AVAILABLE RECORDS:
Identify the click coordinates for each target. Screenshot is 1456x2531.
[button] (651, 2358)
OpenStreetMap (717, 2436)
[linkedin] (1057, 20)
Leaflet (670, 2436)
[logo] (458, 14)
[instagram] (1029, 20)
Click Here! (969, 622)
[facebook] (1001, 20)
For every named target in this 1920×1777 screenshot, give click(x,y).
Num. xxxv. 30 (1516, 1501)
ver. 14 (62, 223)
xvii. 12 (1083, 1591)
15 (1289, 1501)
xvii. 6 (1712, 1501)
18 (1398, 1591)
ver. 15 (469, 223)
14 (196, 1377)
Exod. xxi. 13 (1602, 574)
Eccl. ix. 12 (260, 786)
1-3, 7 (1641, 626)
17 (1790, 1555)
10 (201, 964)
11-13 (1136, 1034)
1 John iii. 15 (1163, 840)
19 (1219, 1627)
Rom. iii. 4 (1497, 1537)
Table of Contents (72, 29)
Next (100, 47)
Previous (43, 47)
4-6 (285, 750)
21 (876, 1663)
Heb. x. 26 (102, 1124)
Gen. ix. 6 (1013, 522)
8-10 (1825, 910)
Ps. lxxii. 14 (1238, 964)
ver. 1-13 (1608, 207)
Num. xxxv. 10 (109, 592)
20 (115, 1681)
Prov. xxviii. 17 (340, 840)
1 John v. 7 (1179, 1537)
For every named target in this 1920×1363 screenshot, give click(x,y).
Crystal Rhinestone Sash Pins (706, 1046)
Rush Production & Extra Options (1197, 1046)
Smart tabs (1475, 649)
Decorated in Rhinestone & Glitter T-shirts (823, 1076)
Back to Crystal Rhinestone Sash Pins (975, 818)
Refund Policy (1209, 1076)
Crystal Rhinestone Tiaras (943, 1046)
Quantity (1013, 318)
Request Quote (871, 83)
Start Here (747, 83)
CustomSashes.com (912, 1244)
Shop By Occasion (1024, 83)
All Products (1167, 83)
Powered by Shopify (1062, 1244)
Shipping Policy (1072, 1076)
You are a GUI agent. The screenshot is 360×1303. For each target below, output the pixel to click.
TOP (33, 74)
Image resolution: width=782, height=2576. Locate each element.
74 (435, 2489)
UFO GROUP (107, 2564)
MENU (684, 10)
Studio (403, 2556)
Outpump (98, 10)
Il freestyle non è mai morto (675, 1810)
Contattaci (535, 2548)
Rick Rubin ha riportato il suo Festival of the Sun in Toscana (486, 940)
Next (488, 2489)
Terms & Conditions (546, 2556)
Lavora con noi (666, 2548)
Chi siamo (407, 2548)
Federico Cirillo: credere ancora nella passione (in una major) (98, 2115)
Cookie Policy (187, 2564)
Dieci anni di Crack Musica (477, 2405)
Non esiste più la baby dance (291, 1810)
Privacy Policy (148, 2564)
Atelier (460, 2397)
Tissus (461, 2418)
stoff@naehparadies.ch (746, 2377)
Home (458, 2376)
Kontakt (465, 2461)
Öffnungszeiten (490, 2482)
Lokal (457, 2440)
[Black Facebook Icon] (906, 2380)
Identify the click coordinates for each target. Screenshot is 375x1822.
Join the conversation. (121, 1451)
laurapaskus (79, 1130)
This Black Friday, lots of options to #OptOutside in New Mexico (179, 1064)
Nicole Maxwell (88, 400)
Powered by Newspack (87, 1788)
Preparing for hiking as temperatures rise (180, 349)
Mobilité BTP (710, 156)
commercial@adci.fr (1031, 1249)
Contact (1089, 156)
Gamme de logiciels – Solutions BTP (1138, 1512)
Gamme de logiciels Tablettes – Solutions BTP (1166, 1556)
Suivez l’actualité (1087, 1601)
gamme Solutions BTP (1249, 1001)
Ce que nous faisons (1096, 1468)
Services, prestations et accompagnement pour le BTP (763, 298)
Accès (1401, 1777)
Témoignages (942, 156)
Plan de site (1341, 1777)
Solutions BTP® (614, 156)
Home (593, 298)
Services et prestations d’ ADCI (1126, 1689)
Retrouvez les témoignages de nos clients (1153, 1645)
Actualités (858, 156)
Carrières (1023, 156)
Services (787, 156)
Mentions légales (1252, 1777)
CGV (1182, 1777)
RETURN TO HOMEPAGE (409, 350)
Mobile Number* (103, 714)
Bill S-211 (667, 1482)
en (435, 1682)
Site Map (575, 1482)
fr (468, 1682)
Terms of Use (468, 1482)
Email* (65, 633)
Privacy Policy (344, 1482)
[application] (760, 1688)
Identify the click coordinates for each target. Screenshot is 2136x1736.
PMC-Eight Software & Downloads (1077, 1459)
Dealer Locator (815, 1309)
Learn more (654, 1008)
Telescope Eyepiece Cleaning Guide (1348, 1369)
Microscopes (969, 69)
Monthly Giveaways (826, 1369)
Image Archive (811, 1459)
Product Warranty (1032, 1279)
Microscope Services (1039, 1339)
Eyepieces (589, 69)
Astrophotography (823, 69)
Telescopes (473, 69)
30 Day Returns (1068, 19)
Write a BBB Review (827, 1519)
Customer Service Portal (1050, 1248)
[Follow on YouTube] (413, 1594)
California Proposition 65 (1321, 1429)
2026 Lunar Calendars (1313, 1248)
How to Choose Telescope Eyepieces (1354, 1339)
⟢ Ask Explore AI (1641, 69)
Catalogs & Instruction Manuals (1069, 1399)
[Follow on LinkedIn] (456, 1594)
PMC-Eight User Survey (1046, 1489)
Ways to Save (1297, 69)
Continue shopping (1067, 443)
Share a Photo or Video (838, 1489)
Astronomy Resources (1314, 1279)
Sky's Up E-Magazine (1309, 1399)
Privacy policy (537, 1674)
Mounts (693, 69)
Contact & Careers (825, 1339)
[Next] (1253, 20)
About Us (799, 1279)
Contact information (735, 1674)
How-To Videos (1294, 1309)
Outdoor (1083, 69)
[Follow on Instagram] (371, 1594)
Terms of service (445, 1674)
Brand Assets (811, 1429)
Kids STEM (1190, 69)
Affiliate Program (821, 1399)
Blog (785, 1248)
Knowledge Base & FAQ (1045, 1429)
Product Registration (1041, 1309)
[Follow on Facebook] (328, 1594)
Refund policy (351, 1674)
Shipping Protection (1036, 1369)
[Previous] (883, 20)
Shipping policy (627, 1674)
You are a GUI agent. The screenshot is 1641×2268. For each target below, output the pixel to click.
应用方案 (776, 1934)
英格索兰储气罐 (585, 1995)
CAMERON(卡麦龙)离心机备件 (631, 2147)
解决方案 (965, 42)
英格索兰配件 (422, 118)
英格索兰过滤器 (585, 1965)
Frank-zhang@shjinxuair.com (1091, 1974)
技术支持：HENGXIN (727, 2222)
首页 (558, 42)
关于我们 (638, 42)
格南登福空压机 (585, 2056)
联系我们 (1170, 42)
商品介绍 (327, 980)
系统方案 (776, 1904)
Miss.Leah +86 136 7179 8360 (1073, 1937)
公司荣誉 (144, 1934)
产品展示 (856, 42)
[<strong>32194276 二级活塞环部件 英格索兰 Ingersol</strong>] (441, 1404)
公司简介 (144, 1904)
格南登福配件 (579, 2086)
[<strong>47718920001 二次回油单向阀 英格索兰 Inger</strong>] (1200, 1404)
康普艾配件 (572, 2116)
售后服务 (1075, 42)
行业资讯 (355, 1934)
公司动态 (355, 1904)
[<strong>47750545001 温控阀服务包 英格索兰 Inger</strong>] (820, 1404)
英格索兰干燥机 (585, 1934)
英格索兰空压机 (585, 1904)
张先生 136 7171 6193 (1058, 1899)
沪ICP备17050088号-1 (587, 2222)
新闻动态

DIRECTIONS FOR THIS TASK: Begin with the line above that has "Témoignages (942, 156)" and continue through the line that has "Mentions légales (1252, 1777)", setting each one down exactly. Stop there.

EXPECTED ANSWER:
Témoignages (942, 156)
Plan de site (1341, 1777)
Solutions BTP® (614, 156)
Home (593, 298)
Services et prestations d’ ADCI (1126, 1689)
Retrouvez les témoignages de nos clients (1153, 1645)
Actualités (858, 156)
Carrières (1023, 156)
Services (787, 156)
Mentions légales (1252, 1777)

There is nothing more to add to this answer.